Sir Geoffrey Boycott (right) with producer and host Simon Fielder
Much of the first half covered seismic events since An Evening with ... last appeared on stage in 2017, with a life-saving heart operation, a long-overdue knighthood presented by Prince Charles, a diagnosis with Covid-19, and his retirement from our airwaves after leaving the TMS team in 2020. No mention was made of that by Sir Geoffrey at Lichfield Garrick, although he previously put it down to a combination of the Covid 'bubble' and BBC policy. But there was a hilarious clip from a TMS broadcast when fellow commentator Jonathan Agnew wound him up over his 100th hundred which he achieved at his beloved Headingley in Leeds in 1977. There was no shortage of other prized snippets of film footage alongside the forthright opinions and hilarious anecdotes, notably Sir Geoff's Test debut in 1964 and his first century later in the same series.

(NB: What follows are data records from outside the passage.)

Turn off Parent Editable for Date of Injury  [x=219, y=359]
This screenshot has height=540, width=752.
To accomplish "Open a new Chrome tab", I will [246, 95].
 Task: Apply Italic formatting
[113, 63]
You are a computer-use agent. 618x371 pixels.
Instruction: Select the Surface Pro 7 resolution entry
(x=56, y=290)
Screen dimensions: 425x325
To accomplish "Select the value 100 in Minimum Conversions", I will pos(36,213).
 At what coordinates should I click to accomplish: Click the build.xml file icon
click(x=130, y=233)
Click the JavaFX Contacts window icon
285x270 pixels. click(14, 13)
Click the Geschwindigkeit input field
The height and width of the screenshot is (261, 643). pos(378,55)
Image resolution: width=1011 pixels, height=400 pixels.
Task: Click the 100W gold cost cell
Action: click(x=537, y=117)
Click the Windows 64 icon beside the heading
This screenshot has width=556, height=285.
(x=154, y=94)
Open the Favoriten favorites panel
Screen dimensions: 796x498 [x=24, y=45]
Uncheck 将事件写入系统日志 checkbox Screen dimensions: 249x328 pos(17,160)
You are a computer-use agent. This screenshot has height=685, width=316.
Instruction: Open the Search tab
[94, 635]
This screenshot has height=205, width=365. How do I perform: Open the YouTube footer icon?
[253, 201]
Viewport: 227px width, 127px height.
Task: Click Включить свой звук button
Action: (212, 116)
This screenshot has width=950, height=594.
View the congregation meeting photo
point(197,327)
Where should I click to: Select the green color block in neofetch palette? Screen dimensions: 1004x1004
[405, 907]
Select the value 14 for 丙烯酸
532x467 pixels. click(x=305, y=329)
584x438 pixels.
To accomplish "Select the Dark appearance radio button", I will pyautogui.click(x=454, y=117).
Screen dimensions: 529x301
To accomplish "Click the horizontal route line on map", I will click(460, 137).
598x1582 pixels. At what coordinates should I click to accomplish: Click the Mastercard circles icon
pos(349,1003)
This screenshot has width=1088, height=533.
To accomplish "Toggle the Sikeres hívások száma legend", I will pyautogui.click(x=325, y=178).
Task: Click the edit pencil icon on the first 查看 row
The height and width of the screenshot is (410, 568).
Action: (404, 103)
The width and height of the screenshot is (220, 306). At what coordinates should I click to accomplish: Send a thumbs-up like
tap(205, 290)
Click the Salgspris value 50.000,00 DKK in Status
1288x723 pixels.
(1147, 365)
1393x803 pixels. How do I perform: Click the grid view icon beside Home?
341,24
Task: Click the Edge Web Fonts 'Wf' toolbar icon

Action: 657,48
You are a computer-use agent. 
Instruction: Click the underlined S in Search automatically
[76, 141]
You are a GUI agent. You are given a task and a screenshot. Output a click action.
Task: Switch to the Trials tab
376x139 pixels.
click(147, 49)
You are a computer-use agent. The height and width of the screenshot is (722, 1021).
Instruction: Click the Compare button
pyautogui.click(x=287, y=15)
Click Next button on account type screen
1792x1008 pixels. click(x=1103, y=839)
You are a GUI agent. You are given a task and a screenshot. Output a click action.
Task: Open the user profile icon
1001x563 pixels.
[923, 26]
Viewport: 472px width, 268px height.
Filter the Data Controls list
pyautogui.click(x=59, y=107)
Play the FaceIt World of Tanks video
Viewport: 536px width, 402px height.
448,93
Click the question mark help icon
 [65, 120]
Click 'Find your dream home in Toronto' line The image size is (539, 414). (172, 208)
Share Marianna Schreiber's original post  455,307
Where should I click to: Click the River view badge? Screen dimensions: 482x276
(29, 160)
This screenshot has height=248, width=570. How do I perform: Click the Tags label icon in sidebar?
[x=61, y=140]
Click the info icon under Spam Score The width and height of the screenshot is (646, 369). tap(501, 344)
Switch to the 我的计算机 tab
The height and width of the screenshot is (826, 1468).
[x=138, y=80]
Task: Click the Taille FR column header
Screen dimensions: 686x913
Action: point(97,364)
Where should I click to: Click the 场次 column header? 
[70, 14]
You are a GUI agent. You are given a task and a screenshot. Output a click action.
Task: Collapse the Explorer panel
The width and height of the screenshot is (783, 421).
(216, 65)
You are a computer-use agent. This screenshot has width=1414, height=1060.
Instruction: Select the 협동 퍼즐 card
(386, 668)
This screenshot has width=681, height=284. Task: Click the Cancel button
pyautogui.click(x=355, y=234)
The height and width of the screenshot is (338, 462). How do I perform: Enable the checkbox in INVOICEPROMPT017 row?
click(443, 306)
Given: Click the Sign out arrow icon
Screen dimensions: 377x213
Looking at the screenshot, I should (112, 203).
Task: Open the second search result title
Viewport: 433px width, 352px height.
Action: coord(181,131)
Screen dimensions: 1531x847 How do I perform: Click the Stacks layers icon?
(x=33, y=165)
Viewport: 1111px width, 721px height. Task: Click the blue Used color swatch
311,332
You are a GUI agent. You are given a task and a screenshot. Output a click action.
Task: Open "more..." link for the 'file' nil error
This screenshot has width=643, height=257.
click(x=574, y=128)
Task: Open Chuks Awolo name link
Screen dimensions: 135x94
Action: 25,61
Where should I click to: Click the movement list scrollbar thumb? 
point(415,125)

Writer Tony Collins meets Sir Geoffrey after the show
There was also a welcome insight into his personal life, with photos of his beloved grandson Joshua, as well as old photos of the Yorkshire village of Fitzwilliam where he was born 80 years ago, including a knockabout outside his house with his mum and younger brother. In fact, one of his anecdotes concerned his brother who Sir Geoffrey deliberately ran out in a benefit match in order to win a bet. There were plenty of other anecdotes, many involving cricketing greats such as Fred Trueman, Brian Close, Australian quickie Dennis Lillee and West Indian Michael Holding who Sir Geoff said was the fastest bowler he'd ever faced. But there were also some unexpected bonuses, in particular his meeting with former Goon, Sir Harry Secombe, and his longstanding friendship with former Derby and Nottingham Forest manager Brian Clough. They say in life you should never meet your heroes, sporting or otherwise. This is one occasion when I'm really glad I did.